The Archbishop of Canterbury

observed, that in the far greater part of the eloquent and instructive speech of the noble and learned Lord he entirely concurred, He should, in accordance with that desire for promoting the education of the people which he and his brethren had always exhibited, give the resolutions of the noble and learned Lord all the consideration which their importance demanded. For the whole period that he had had the honour of a seat in that House, being for the last twenty-one years, the principal object of his care and attention had been the education of the poorer classes. In various ways he had endeavoured to attain that end, being convinced that the education of the people was the most effectual means of diminishing crime. There was one point on which he had invariably and clearly announced his opinions, and, that was with reference to the question alluded to by his right rev. Friend. He had always proclaimed it as his conviction, feeling that it was a duty which he owed to the public, that in order to make education real and useful, it must be founded on the basis of religion.

Lord Denman

said, that as allusion had been made to the effect which education produced upon the proceedings of criminal justice, he might, he trusted, be permitted to address a very few observations to their Lordships. He was persuaded that the evils resulting from the commission of crime would be lessened, as the offences themselves would be diminished, by the establishment of a well-directed system of education; and he confessed he had, after reflecting upon the question—not as a subject for rhetorical declamation, but as one demanding grave attention, doubted how far the state was justified in inflicting punishment for an offence against the commission of which it had taken no pains to guard. If the government in a case of serious offence shared any portion of the guilt which was pronounced against the offender, they certainly incurred severer responsibility when they suffered the young and comparatively unsophisticated mind to be contaminated, on the commission of a trivial transgression, by the example and practice of the inmates of a prison.

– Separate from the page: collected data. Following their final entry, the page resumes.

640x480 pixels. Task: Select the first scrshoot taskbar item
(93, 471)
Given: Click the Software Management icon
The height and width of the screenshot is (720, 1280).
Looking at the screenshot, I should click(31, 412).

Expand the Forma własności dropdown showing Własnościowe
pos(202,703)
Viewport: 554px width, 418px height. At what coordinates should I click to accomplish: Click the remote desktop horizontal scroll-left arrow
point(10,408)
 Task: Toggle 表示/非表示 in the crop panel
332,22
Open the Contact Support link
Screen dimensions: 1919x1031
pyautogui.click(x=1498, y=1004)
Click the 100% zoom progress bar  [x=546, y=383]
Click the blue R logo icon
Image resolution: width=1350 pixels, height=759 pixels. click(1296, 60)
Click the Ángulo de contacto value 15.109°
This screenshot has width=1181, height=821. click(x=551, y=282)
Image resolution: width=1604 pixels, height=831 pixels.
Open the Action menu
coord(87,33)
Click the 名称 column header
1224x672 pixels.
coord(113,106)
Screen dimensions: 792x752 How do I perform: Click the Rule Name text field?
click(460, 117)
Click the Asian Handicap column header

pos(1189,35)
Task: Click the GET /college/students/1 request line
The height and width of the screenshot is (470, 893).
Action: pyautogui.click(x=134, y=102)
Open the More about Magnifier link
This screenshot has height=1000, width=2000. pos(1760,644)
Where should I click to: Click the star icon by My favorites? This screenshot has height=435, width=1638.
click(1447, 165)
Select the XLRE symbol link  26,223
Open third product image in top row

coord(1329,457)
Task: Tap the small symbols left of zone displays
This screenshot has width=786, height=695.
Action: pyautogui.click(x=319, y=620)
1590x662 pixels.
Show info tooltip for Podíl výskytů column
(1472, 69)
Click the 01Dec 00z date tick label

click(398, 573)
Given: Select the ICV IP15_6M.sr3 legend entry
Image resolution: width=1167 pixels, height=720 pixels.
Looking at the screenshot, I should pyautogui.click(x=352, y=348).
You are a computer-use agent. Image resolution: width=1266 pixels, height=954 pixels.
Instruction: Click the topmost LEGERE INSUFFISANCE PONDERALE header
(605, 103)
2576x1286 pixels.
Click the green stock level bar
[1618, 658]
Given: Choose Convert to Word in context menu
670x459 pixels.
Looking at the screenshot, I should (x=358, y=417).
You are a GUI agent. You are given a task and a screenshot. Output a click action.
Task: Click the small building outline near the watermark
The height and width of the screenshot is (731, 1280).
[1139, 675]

The reports of their Lordships' Committee on prisons, which was laid before them, would show the fearful evils which confounding prisoners of all shades of guilt had wrought to the community. The Legislature had no higher duty than to educate the people; the next to that was to prevent the immoral education of a prison from spreading among them. Criminal justice could not supply the defects in morals or in religion; but with the aid, of general education and an enlightened system of police, the greatest advances might be made towards social perfection in the community. The best assistance which could be given to law was to dispense the means of defeating the machinations of those who lived by depredations upon others among the community; these means were to be found alone in education.

Lord Brougham

replied, and said, in answer to the right reverend Prelates who had addressed their Lordships, that he was not unaware of the difficulties which surrounded this question on the subject of religion; but he thought he should, at a future time, be enabled to lay before them a plan by which the objections which had been urged would be obviated.